The 1986 monster sequel King Kong Lives was a flop for producer Dino De Laurentiis, but a source of remarkable details for us...

Producer Dino De Laurentiis assembled an all-star cast and gathered a colossal budget for his 1976 remake of King Kong. Once again a story about a giant ape transported to New York and running amok, the 1976 King Kong overcame its production difficulties – including a malfunctioning 40ft tall mechanical ape designed by Carlo Rambaldi – and became a sizeable hit.

A decade later, De Laurentiis decided that it was finally time to make a sequel to King Kong, and brought back director John Guillermin (not to mention a much smaller budget of $10m) to make King Kong Lives. Unfortunately, by the middle of the 80s, nobody seemed to be particularly keen on seeing another giant ape movie – especially one full of countryside romance – and it was a financial misfire, ultimately making back less than half of its original investment in American cinemas.
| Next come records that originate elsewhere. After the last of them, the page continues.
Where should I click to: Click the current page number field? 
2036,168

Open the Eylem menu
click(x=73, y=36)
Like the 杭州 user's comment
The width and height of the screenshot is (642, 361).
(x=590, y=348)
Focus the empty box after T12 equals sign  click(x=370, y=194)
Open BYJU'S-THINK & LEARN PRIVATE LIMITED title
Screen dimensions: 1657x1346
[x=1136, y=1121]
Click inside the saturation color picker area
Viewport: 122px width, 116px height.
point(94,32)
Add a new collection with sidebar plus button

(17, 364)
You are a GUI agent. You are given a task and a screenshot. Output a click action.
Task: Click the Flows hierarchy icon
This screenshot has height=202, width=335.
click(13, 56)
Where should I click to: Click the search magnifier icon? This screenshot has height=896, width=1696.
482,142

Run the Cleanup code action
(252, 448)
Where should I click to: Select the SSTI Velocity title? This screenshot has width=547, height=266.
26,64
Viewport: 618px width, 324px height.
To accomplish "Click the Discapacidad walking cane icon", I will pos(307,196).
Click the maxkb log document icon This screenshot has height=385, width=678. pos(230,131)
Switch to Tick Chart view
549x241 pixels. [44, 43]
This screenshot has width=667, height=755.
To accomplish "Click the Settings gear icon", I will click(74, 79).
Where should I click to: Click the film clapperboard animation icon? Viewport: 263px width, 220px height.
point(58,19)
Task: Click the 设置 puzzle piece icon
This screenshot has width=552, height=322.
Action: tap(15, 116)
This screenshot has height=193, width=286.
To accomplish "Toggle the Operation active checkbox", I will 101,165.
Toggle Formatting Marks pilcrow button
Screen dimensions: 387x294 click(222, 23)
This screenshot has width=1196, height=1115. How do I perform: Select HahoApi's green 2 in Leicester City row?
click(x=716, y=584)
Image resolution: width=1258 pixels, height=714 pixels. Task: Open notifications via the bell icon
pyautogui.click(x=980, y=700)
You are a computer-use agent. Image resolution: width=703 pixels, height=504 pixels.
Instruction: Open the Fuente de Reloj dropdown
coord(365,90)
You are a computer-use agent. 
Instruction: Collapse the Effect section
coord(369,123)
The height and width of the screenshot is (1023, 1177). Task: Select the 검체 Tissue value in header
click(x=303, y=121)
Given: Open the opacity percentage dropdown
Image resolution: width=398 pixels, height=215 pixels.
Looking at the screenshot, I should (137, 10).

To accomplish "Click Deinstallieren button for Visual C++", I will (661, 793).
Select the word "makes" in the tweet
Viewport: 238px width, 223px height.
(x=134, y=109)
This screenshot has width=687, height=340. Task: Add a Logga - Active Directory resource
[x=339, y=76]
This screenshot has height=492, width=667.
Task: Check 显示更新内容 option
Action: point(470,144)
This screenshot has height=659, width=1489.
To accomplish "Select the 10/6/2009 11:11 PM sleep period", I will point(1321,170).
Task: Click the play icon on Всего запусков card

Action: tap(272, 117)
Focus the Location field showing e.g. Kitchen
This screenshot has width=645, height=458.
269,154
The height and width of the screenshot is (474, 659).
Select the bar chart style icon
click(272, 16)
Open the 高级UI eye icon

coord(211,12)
Later nominated for a Golden Raspberry for its visual effects, King Kong Lives was also scornfully treated by critics; the LA Times’ Janet Maslin wrote that it “has a dull cast and a plot that’s even duller,” while Roger Ebert stated that, “Even the lowliest extras in a 1950s B-picture would have been able to scream better and roll their eyes more than the actors in this film.”

With a reputation like that behind it, you’d expect King Kong Lives to provide lots of goofily entertaining fun – so here’s a look at the 10 remarkable things we’ve discovered in this unique giant monster romance movie.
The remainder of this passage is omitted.